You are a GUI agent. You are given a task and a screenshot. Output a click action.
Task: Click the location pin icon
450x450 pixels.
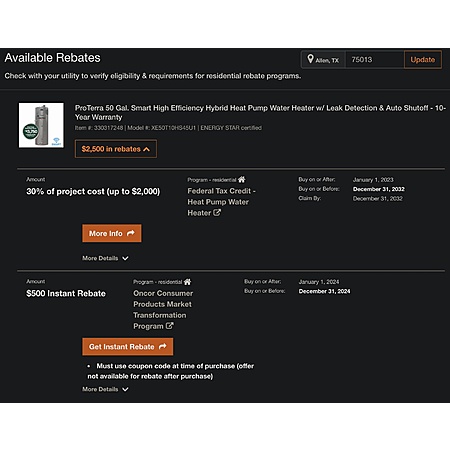(310, 59)
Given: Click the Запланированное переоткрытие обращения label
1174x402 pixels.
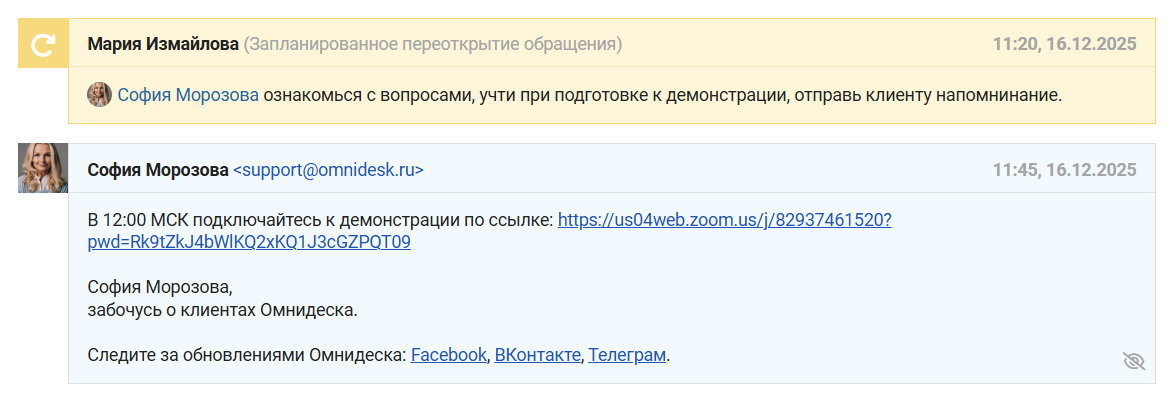Looking at the screenshot, I should [x=433, y=44].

What you need to do >> Give back, word for word, the lines from the one containing "Given: Click the" through the last line of the listing above; include both ends and exclude the pictures.

Problem solution >>
Given: Click the Запланированное переоткрытие обращения label
1174x402 pixels.
Looking at the screenshot, I should [x=433, y=44].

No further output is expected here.